I was asked a provocative question last week.
"How do you find the time to do a blog?"
It
was provocative because it had been a week since I made an entry.
Sorry. I was actually feeling a little antsy because I hadn't written
anything. Blogs are habitual. But put last week aside for a moment, I'll
get around to how that fits in with this narrative. The answer to her
question is that I don't 'find' the time. It's not laying around
somewhere, I make the time because
of Maslow. Maslow's
Hierarchy of Need is a well known and well respected actualization
model. It attempts to define why we do things, what our motivations are
and how they rank. People gotta eat. Gene Kelly said, 'Gotta dance!' I
gotta write this crap. And, yes, writing this blog is a little less critical than excretion, but barely.
When
I tried to categorize this 'need', I found it spanned all the top four
segments. I wrote a little while ago about details of some jobs I had
when I was younger. This information may be critically important to
someone. . . somewhere. . . sometime.
For example, my father
worked for a company called the White Company in Baltimore when he was
young. What did he do there? Was it his first job? How old was he? Was
he a truck driver, or was this where he was introduced to auto and truck
mechanics which he did all the rest of
his
life? I'm pretty certain the White Company wasn't some sort of front
for a racist organization because apparently, they started out making
sewing machines. That's pretty innocuous.
But I can't find out
any of this information (yet) because my father didn't keep a blog. So, I
won't make that same mistake. As a result, I take a couple of hours and
write stuff and insert some spiffy images so people will have something
interesting to look at when they get bored and that's practically a
certainty.
But why is it so strangely important to me all of a
sudden? Well, a symptom of the answer was what kept me from blogging
last week.
I run a data center for a company that does data
processing for hospitals. That's like the perfect storm of criticality.

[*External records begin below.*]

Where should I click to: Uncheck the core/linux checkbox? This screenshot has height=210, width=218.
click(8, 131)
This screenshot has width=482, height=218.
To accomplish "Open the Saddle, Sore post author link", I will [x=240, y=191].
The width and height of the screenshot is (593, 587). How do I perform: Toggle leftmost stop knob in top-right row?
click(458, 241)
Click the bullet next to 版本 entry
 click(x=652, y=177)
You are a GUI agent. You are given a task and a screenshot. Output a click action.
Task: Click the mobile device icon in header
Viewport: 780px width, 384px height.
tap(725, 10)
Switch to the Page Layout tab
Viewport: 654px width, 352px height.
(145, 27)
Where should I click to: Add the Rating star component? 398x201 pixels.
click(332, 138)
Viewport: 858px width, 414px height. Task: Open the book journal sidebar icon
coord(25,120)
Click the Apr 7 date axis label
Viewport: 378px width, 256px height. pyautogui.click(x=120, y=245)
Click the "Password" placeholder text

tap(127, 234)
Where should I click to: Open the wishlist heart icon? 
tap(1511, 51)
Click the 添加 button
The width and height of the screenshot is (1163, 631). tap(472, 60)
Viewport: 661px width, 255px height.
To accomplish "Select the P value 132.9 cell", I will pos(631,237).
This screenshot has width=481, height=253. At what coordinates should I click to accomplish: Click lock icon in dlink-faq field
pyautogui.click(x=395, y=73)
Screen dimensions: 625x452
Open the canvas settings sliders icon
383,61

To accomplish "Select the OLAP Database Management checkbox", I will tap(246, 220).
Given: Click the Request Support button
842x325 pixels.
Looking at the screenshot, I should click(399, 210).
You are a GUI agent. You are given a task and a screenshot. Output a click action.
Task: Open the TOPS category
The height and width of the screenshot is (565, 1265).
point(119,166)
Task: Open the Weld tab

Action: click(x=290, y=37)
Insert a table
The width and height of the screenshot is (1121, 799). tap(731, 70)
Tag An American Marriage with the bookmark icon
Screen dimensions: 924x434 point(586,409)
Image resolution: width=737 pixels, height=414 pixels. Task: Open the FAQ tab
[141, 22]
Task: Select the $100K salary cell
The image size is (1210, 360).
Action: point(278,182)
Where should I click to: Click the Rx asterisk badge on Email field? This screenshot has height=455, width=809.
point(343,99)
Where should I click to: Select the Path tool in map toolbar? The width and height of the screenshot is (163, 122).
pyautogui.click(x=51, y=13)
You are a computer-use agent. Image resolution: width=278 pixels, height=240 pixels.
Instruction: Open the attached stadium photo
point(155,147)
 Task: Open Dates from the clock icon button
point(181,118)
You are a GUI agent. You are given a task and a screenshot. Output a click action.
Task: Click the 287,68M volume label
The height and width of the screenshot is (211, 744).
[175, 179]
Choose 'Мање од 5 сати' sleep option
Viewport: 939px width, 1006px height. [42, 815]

Computer work itself is important but when you're doing it for
hospitals - Oh. . . My. . . GOD! - it doesn't really get much more
critical. But it's actually OK, because we're the best in the business
and have been doing it longer than everyone else put together. So we
have processes and structure and documentation and we're well motivated.
But we still have the occasional sixteen hour day
like last week. And it's nothing like it was years ago when that was more normal for me than I like to remember.
And I know there are doctors and nurses out there laughing, 'Only
sixteen hours? Ha Ha Haaaa!' Hey, talk to me in thirty years. I also put
in my three days straight without sleep more than once and have the
burst blood vessels in my eyes to prove it.
But the event
reminded me that I'd better be writing this stuff down if that's what I
want to do. For a vast collection of things, my brother and I are the
only ones who have any actual memory. That worries me a lot because my
brother has lost almost all of his memory and most of his mind as well.
I
mean, who's going to tell the hilarious story of when we were having a
bonfire on 118th. Terrace and someone threw in a closed fingernail
polish bottle. Of course it exploded and the shards of glass hit the
person standing closest to the fire, that would be me, right in the
face. Ha ha, good times. Three of the pieces hit within millimeters of
my left eye (my left eye again!) at 2 o'clock, 6 o'clock and 10 o'clock.
Three near misses, all around the eye! So I run into the house with my
face covered in blood, screaming my head off. Boy, that must have been
something for a parent to see, huh? It's a shame they didn't have video
cameras in those days, that would be great stuff to show at parties and
reunions.
The part I remember clearest is walking to North Miami a
few times to see the doctor. Mom never learned to drive and there was
only one car anyway. Plus, we were down at the end of a dead-end road
and the idea of taking a taxi was in about the same league as taking a
rocket ship. So, we walked. I remember it was fun taking the walks.
So, I have made a decision to write things down. My brother and I are the carriers of this baton and we're not carrying it alone. So, there.
That's me grabbing at my brother's trike. In the writing business, that's called foreshadowing.
I haven't lost my mind, I just misplaced it for a little while!
February 16, 2009 at 1:02 AM
I can't help but think about...as I see you as a little baby squinting in the tropical noon-day sun of Miami.....that no one suffered from vitamin-D deficiency the way we do now huh?
February 17, 2009 at 12:56 PM
That's true, and I'm willing to bet BIG MONEY that I didn't have a bit of sunscreen on either.